§ **Try it**:
The expected output is the data below, restated word for word.

(Collected data entries)
↓
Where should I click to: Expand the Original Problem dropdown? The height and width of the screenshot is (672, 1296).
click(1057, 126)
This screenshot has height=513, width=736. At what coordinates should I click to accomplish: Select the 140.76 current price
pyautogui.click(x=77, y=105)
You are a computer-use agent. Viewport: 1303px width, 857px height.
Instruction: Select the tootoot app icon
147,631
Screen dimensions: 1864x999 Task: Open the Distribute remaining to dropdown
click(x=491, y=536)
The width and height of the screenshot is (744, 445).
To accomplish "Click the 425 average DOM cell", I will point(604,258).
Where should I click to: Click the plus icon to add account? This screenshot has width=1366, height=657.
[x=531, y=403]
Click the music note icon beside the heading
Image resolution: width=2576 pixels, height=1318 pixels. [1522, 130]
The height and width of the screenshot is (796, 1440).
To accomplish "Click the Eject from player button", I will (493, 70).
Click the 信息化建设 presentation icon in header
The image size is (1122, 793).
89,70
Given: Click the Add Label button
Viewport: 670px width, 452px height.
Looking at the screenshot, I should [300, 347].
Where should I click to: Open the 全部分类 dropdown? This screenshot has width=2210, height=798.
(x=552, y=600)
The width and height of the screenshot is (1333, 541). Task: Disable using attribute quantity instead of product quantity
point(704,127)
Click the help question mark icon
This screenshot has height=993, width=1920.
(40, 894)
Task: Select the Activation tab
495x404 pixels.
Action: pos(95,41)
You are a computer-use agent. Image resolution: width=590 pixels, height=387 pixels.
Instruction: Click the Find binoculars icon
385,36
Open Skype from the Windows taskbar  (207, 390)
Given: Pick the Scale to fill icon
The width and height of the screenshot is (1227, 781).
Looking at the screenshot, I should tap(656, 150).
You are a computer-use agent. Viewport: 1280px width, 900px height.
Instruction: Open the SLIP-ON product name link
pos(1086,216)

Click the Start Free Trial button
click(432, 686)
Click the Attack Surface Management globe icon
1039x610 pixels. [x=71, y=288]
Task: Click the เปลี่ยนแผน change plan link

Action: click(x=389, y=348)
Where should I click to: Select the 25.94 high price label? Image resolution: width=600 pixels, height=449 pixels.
↑
§ **Solved exercise**:
Where should I click to: Expand the Original Problem dropdown? The height and width of the screenshot is (672, 1296).
click(1057, 126)
This screenshot has height=513, width=736. At what coordinates should I click to accomplish: Select the 140.76 current price
pyautogui.click(x=77, y=105)
You are a computer-use agent. Viewport: 1303px width, 857px height.
Instruction: Select the tootoot app icon
147,631
Screen dimensions: 1864x999 Task: Open the Distribute remaining to dropdown
click(x=491, y=536)
The width and height of the screenshot is (744, 445).
To accomplish "Click the 425 average DOM cell", I will point(604,258).
Where should I click to: Click the plus icon to add account? This screenshot has width=1366, height=657.
[x=531, y=403]
Click the music note icon beside the heading
Image resolution: width=2576 pixels, height=1318 pixels. [1522, 130]
The height and width of the screenshot is (796, 1440).
To accomplish "Click the Eject from player button", I will (493, 70).
Click the 信息化建设 presentation icon in header
The image size is (1122, 793).
89,70
Given: Click the Add Label button
Viewport: 670px width, 452px height.
Looking at the screenshot, I should [300, 347].
Where should I click to: Open the 全部分类 dropdown? This screenshot has width=2210, height=798.
(x=552, y=600)
The width and height of the screenshot is (1333, 541). Task: Disable using attribute quantity instead of product quantity
point(704,127)
Click the help question mark icon
This screenshot has height=993, width=1920.
(40, 894)
Task: Select the Activation tab
495x404 pixels.
Action: pos(95,41)
You are a computer-use agent. Image resolution: width=590 pixels, height=387 pixels.
Instruction: Click the Find binoculars icon
385,36
Open Skype from the Windows taskbar  (207, 390)
Given: Pick the Scale to fill icon
The width and height of the screenshot is (1227, 781).
Looking at the screenshot, I should tap(656, 150).
You are a computer-use agent. Viewport: 1280px width, 900px height.
Instruction: Open the SLIP-ON product name link
pos(1086,216)

Click the Start Free Trial button
click(432, 686)
Click the Attack Surface Management globe icon
1039x610 pixels. [x=71, y=288]
Task: Click the เปลี่ยนแผน change plan link

Action: click(x=389, y=348)
Where should I click to: Select the 25.94 high price label? Image resolution: width=600 pixels, height=449 pixels.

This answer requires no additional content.